Smartcard login recently broke

Been using my DOD smartcard to login to various RL8.6, 8.7, 9.0. and 9.1 systems the last couple of months. Last week it started failing. The only error I’m seeing in the logs is in /var/log/secure:

gdm-smartcard][2148659]: pam_sss(gdm-smartcard:auth): User info message: Please (re)insert (different) Smartcard

My smartcard hasn’t changed in a year or two. My account in ipa hasn’t changed as well. I can login using password. Using the smartcard to login to web resources works, I can use it to digitally sign and encrypt emails. I know the smartcard reader and the smartcard itself are working.

Watched the krb5kdc.log on the ipa server while attempting a login and saw no entries during the smartcard login attempt but did see the expected entries when I then logged on with password.

Anyone know where I might start looking to find the problem?

That sounds like a lot of different systems, are you saying they all broke at once?

I can’t say if they all broke at once. Once it started it seemed to be wide spread across the Rocky systems.

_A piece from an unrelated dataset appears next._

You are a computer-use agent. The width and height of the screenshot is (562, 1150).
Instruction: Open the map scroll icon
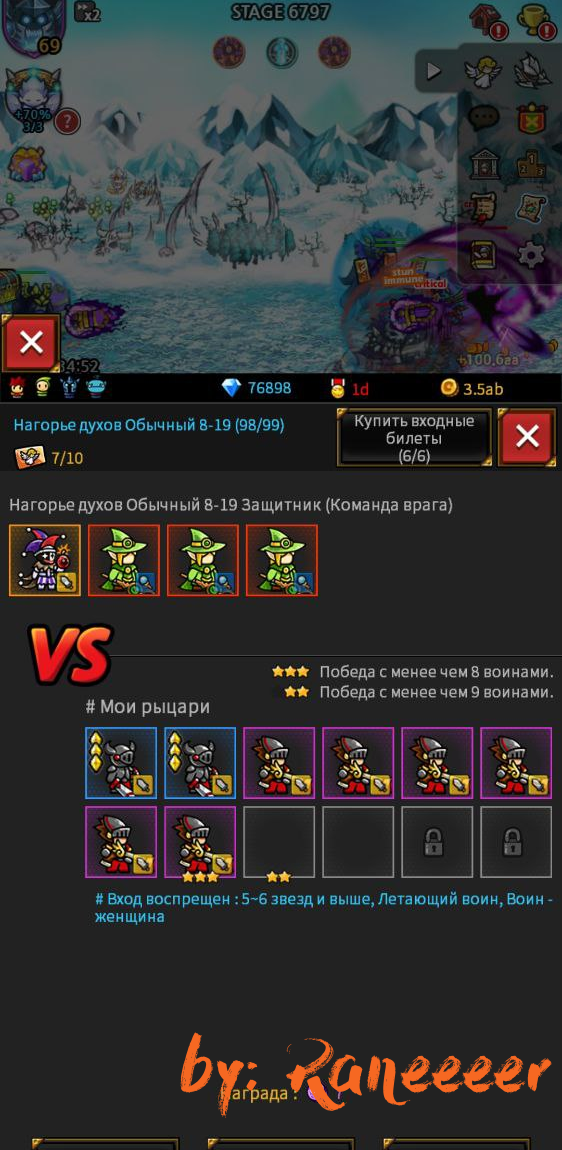[x=531, y=209]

I was able to authenticate with smartcard on one of the CentOS 7 systems that are on the same network, same IPA domain. It could be something wrong with my IPA account but I don’t think so since I can still authenticate with a password and nothing has changed recently with my account. Another user tried with his smartcard and got the same behavior. I did check that the certificate on my smartcard matches what’s on my IPA account and is valid.